- **TASK OBJECTIVE**
For the data below, give again exactly the lines from the one containing "Click the driver updates magnifier icon" through the one containing "Click the Export download icon", both ends included, and no others.

- **GIVEN ENTRIES**
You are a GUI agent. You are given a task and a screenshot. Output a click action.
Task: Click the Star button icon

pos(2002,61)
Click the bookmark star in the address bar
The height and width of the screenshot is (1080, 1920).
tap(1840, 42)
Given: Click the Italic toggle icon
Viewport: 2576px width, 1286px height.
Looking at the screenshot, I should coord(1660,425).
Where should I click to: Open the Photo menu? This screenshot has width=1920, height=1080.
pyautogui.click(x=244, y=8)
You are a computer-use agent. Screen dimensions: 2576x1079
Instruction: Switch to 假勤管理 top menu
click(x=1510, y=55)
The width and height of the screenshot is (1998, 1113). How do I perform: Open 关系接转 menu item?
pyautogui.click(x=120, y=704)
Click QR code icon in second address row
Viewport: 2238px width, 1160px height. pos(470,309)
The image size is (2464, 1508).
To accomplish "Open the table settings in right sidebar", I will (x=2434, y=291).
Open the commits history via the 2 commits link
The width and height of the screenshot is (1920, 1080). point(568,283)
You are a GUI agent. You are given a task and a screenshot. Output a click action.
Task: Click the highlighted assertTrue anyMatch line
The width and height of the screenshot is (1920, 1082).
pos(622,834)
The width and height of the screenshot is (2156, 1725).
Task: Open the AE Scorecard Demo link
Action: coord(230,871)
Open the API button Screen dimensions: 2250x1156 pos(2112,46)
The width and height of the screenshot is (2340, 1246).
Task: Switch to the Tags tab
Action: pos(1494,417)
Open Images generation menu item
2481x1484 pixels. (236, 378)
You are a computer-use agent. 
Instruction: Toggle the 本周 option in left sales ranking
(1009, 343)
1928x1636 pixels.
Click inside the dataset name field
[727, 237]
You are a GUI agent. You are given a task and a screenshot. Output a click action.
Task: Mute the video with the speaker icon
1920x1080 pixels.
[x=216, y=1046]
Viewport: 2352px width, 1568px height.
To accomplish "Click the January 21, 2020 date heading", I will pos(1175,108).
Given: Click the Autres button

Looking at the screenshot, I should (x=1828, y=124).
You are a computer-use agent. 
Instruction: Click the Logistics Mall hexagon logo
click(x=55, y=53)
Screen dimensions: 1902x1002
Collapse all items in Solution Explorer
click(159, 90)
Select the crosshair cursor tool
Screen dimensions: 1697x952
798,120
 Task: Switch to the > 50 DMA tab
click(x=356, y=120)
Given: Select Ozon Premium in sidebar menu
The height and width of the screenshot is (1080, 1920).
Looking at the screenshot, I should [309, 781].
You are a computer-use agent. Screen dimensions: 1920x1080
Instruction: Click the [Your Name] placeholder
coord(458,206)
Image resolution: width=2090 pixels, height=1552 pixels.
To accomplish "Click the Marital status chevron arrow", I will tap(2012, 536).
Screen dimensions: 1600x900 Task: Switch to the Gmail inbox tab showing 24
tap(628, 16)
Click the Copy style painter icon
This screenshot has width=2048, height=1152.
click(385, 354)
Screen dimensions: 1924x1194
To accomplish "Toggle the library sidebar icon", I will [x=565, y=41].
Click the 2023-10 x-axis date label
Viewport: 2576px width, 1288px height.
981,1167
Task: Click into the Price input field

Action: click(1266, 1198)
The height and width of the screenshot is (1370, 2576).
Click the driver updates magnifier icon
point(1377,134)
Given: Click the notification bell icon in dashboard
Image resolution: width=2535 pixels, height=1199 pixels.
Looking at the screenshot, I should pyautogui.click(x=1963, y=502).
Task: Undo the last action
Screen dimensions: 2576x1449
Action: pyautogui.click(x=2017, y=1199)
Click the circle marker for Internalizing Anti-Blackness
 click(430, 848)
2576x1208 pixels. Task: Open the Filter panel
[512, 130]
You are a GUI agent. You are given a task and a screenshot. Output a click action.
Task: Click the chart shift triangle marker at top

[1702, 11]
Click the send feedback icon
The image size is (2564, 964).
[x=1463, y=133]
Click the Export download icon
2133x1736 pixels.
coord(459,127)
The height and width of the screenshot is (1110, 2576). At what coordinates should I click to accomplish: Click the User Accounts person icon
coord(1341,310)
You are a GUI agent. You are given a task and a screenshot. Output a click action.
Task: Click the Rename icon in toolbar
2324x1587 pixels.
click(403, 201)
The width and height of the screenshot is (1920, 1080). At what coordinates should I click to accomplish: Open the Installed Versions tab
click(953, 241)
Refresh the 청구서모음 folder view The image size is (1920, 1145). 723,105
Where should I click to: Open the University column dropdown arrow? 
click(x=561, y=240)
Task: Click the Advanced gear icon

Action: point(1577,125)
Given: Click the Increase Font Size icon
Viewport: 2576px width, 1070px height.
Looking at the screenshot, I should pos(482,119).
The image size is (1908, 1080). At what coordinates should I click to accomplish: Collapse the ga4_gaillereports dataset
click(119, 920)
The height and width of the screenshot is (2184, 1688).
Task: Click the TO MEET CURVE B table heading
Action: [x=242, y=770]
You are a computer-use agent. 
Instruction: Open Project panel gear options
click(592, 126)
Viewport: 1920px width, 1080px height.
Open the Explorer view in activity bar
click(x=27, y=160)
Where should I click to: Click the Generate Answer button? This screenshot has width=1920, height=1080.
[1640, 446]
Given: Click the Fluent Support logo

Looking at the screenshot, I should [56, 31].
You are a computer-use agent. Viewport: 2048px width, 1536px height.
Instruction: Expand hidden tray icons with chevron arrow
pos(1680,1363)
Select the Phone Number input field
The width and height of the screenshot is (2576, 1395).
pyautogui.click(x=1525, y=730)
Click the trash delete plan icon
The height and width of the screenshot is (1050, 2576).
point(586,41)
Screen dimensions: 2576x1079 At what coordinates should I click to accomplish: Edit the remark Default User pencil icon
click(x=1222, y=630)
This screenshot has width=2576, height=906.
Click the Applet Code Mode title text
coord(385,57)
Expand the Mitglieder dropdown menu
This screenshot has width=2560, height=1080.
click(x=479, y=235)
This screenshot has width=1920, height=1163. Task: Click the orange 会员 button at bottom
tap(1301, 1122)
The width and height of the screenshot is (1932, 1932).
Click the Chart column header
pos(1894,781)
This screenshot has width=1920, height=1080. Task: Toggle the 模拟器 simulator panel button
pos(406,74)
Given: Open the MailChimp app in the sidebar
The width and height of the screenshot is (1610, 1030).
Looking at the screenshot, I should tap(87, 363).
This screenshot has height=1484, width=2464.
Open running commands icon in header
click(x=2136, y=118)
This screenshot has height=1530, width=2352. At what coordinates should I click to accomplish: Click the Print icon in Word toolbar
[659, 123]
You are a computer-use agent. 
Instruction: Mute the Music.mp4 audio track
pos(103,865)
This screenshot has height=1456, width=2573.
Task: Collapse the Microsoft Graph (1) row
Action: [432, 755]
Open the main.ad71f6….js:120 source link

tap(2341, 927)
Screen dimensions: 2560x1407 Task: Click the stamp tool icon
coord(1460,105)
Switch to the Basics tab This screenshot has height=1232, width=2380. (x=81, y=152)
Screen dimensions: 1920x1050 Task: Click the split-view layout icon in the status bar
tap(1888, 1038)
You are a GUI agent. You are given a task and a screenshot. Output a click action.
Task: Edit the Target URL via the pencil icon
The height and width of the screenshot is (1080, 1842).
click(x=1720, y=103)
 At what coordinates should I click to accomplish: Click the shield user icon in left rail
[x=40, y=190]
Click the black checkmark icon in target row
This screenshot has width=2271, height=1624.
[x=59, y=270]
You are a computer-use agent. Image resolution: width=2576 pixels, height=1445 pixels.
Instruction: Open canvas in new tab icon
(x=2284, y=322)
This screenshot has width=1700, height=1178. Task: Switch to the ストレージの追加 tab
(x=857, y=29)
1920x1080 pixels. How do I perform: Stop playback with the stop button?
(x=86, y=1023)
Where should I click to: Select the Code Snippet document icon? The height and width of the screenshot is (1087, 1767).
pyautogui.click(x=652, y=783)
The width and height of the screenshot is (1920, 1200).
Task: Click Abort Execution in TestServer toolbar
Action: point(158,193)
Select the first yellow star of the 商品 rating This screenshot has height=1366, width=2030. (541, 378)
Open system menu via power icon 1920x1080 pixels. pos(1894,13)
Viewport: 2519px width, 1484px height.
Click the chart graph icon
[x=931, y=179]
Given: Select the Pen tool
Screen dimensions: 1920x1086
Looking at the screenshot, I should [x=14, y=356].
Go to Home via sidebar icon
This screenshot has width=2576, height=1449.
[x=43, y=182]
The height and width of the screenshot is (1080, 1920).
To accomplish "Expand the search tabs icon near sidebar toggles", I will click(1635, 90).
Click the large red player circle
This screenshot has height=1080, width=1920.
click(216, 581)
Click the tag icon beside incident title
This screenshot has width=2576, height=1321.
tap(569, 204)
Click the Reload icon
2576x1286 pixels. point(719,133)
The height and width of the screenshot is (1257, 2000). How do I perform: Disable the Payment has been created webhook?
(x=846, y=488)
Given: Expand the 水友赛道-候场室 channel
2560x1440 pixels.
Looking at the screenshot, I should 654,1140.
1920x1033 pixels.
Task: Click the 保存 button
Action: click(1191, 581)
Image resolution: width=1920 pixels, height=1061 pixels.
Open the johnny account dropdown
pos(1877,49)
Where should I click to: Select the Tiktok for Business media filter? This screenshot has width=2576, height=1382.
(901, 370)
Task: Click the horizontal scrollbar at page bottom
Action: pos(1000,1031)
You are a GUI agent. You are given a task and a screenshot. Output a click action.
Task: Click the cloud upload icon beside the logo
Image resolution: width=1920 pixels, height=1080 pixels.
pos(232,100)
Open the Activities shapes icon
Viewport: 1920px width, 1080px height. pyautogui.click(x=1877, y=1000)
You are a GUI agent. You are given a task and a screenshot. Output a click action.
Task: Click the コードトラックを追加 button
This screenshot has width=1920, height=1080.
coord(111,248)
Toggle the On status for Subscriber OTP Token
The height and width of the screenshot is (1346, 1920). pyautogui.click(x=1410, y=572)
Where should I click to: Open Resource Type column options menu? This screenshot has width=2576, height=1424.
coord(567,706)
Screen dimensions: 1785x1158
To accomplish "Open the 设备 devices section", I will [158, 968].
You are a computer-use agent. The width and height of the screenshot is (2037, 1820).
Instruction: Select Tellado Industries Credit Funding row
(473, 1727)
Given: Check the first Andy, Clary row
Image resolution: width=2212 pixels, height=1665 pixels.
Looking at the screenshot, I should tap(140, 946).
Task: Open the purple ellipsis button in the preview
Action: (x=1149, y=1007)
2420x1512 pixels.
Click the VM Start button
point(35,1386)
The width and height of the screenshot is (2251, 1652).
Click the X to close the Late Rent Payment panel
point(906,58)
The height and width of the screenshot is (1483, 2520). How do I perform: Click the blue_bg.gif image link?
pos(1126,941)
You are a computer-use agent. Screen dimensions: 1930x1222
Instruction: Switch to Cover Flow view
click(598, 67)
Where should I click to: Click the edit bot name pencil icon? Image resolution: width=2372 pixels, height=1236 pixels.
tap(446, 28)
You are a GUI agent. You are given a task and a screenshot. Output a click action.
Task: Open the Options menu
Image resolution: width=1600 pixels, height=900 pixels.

- **EXPECTED ANSWER**
Click the driver updates magnifier icon
point(1377,134)
Given: Click the notification bell icon in dashboard
Image resolution: width=2535 pixels, height=1199 pixels.
Looking at the screenshot, I should pyautogui.click(x=1963, y=502).
Task: Undo the last action
Screen dimensions: 2576x1449
Action: pyautogui.click(x=2017, y=1199)
Click the circle marker for Internalizing Anti-Blackness
 click(430, 848)
2576x1208 pixels. Task: Open the Filter panel
[512, 130]
You are a GUI agent. You are given a task and a screenshot. Output a click action.
Task: Click the chart shift triangle marker at top

[1702, 11]
Click the send feedback icon
The image size is (2564, 964).
[x=1463, y=133]
Click the Export download icon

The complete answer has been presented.